_EXERCISE INSTRUCTIONS:_ Lines from the one with "You are a computer-use" through the end of the records, and no others, are what the answer should contain, copied exactly; please keep pictures out.

--- START ---

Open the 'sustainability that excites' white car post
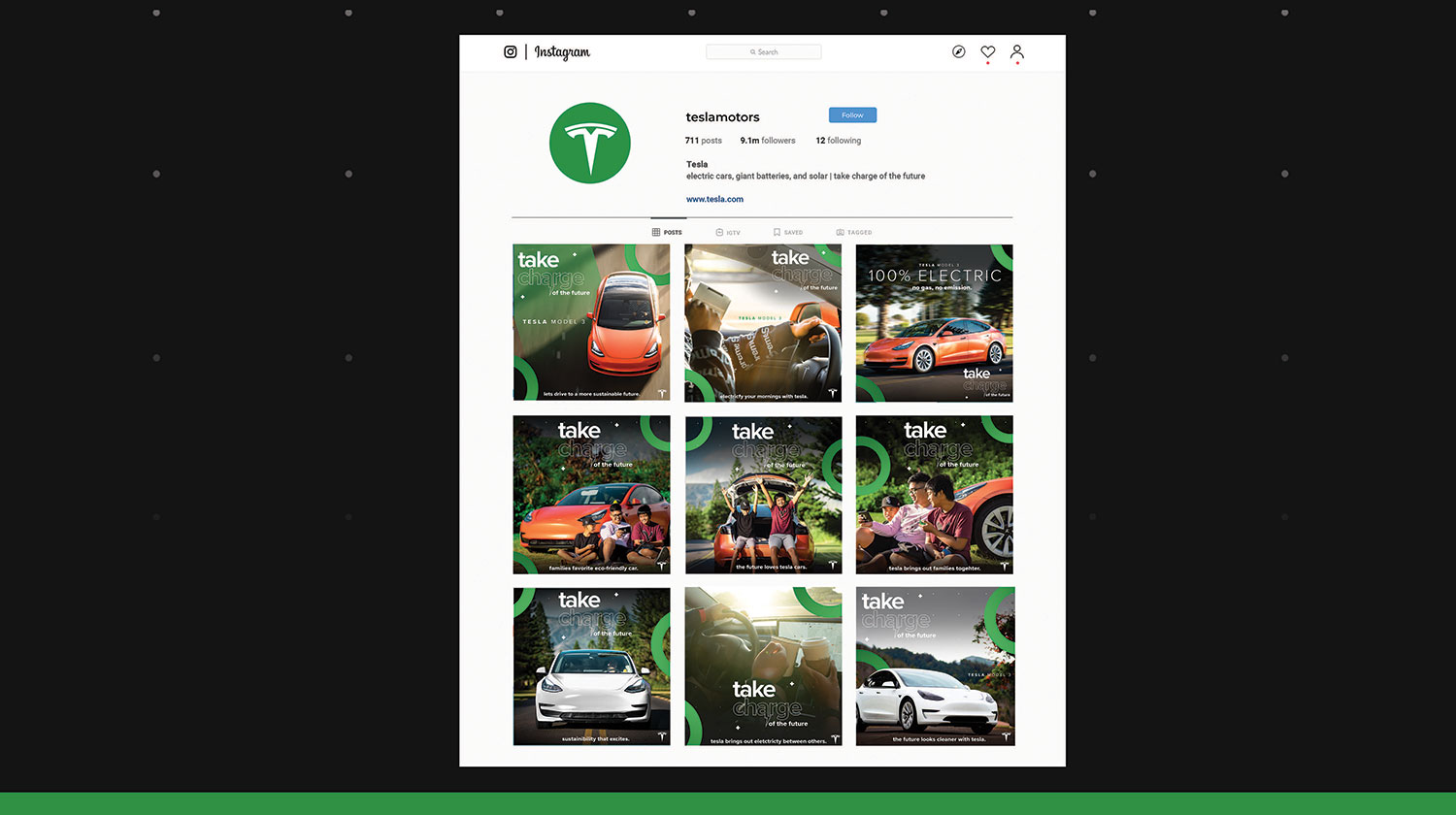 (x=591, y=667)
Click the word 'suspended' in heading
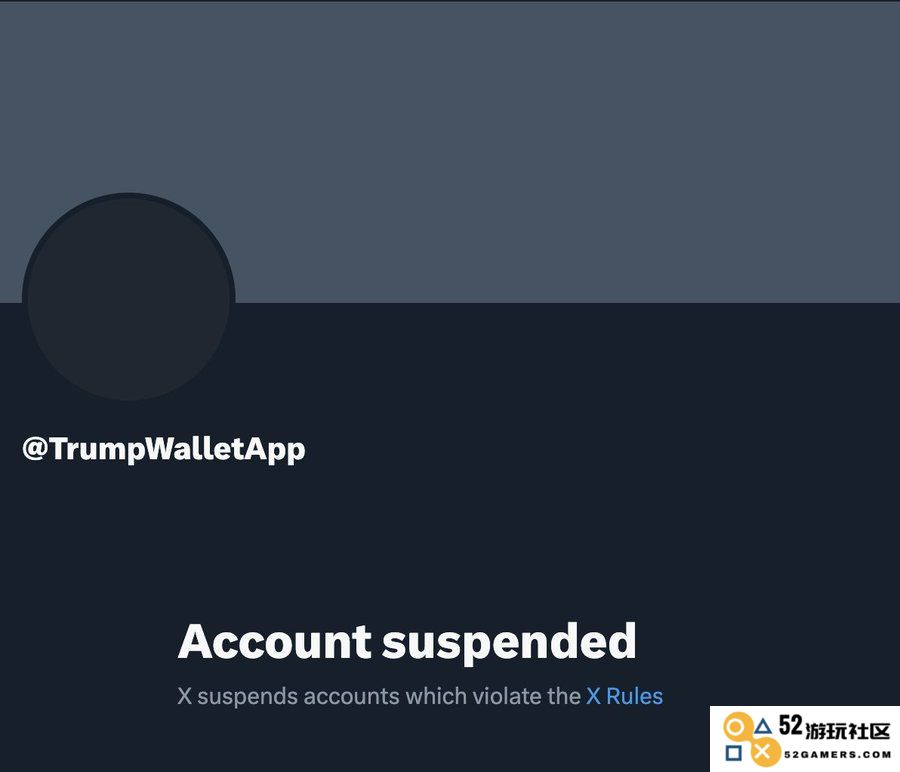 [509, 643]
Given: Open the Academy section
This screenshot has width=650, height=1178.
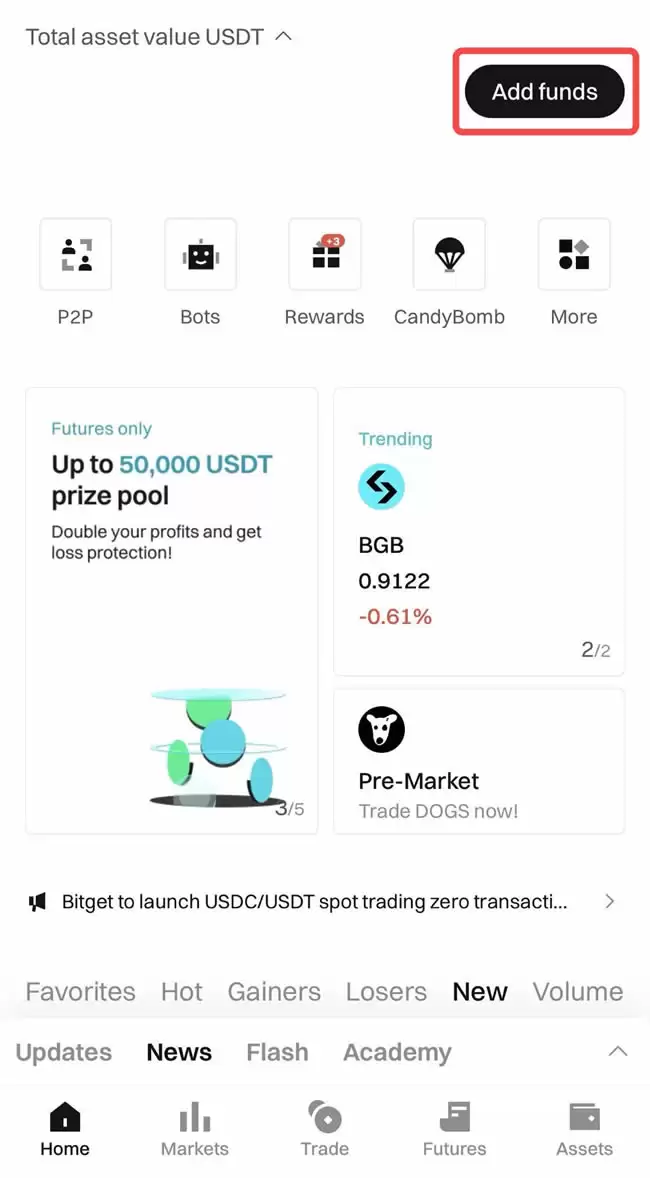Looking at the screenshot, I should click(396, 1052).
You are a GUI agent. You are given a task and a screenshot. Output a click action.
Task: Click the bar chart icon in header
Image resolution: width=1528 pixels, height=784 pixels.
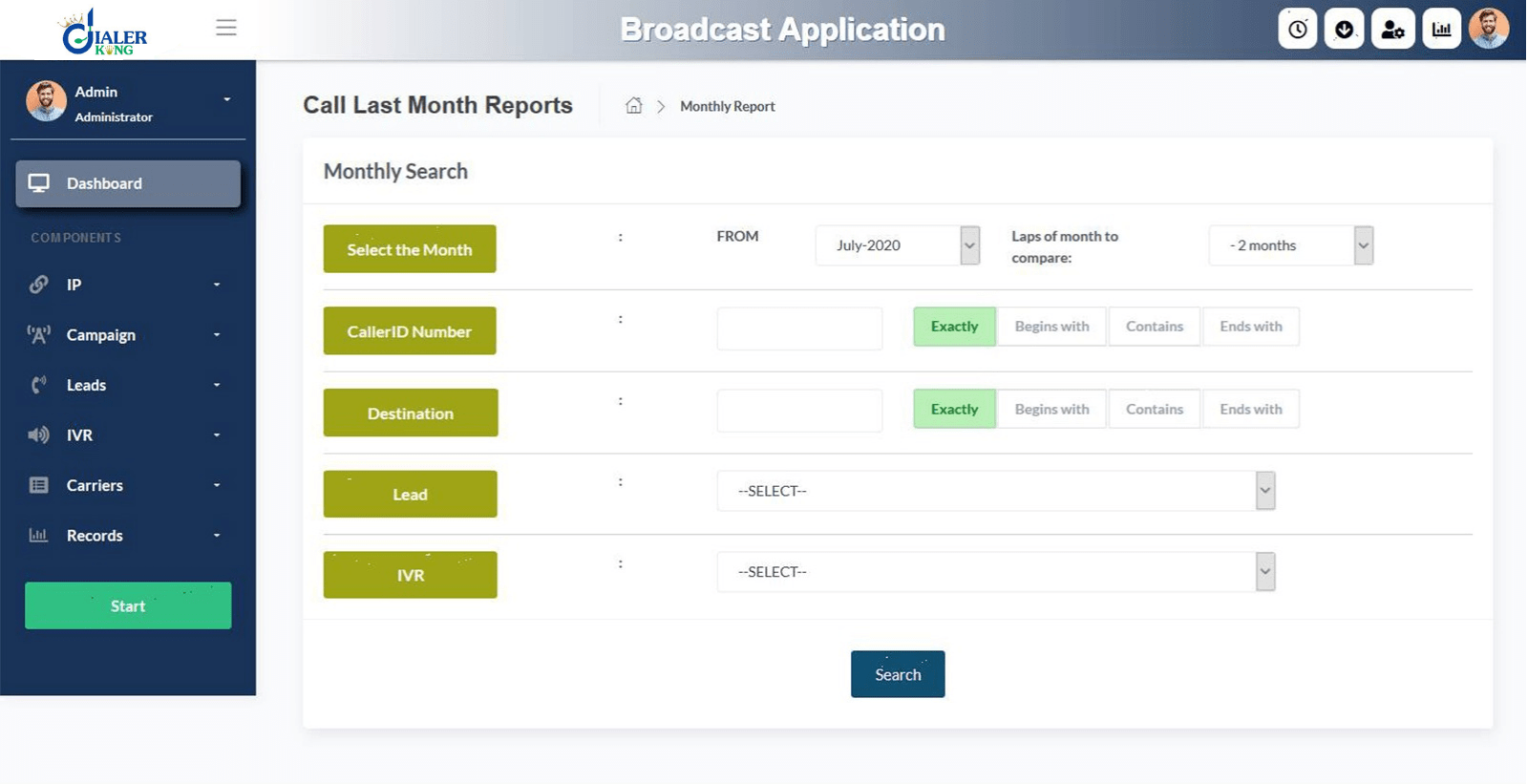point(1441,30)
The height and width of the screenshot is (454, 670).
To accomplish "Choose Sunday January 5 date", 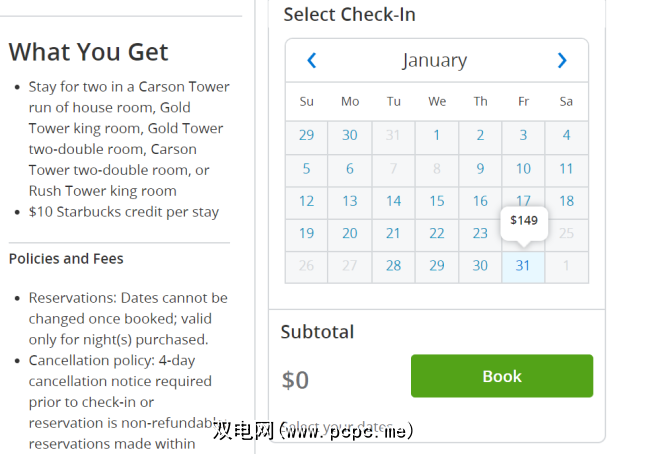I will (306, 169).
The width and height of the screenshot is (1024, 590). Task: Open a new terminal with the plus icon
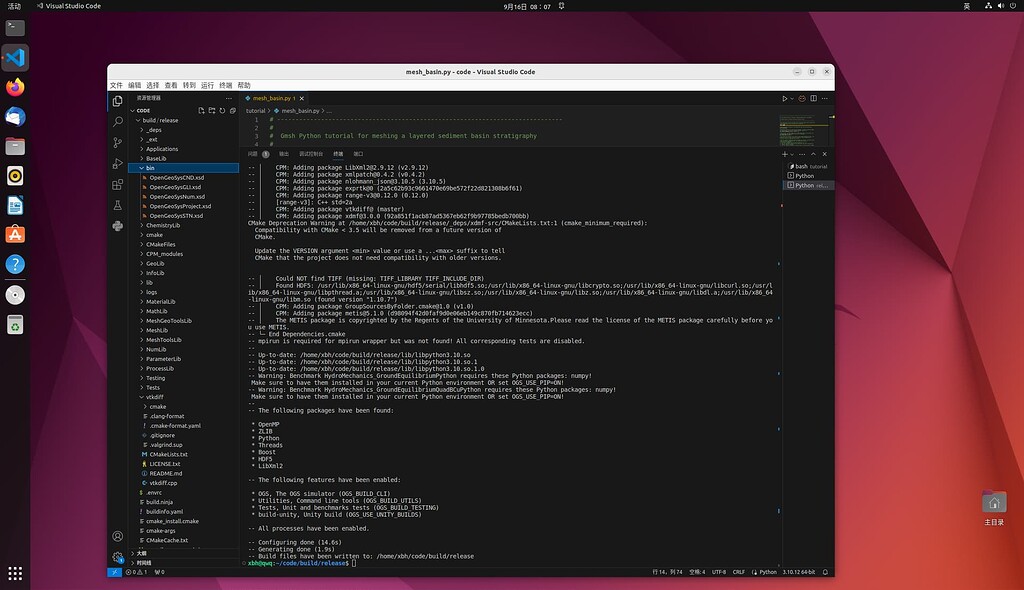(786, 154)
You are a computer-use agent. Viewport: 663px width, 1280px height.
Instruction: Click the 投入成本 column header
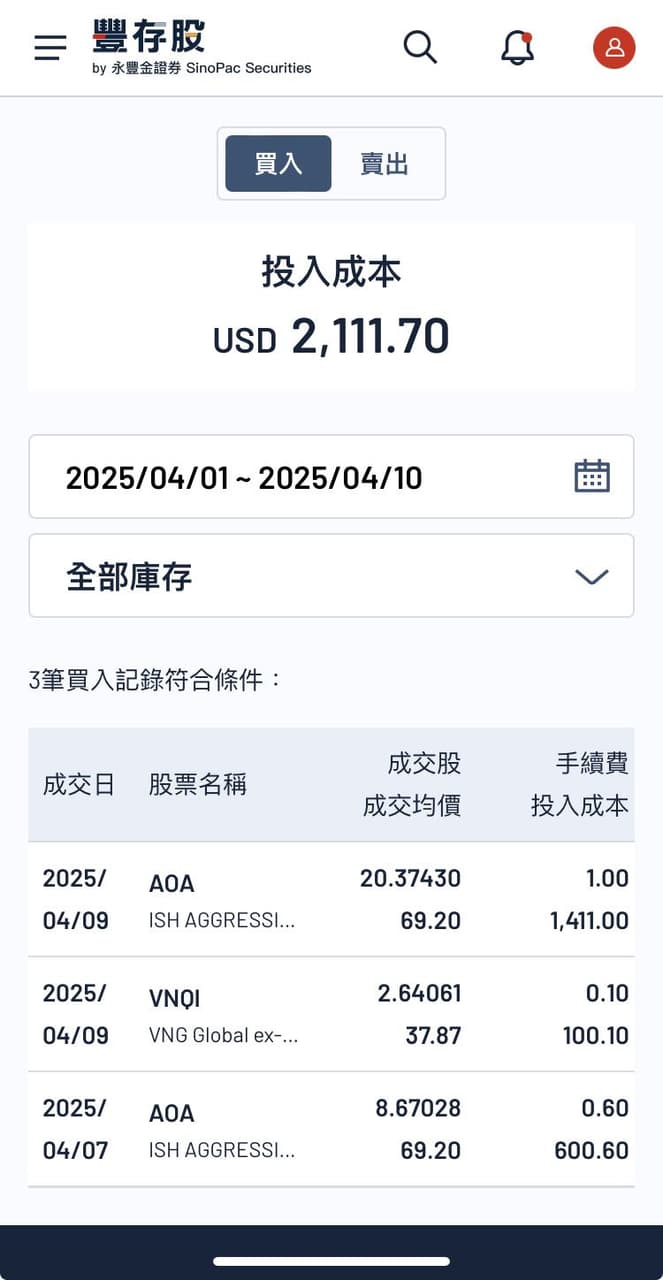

--- END ---

_WRITTEN SOLUTION:_
You are a computer-use agent. Viewport: 663px width, 1280px height.
Instruction: Click the 投入成本 column header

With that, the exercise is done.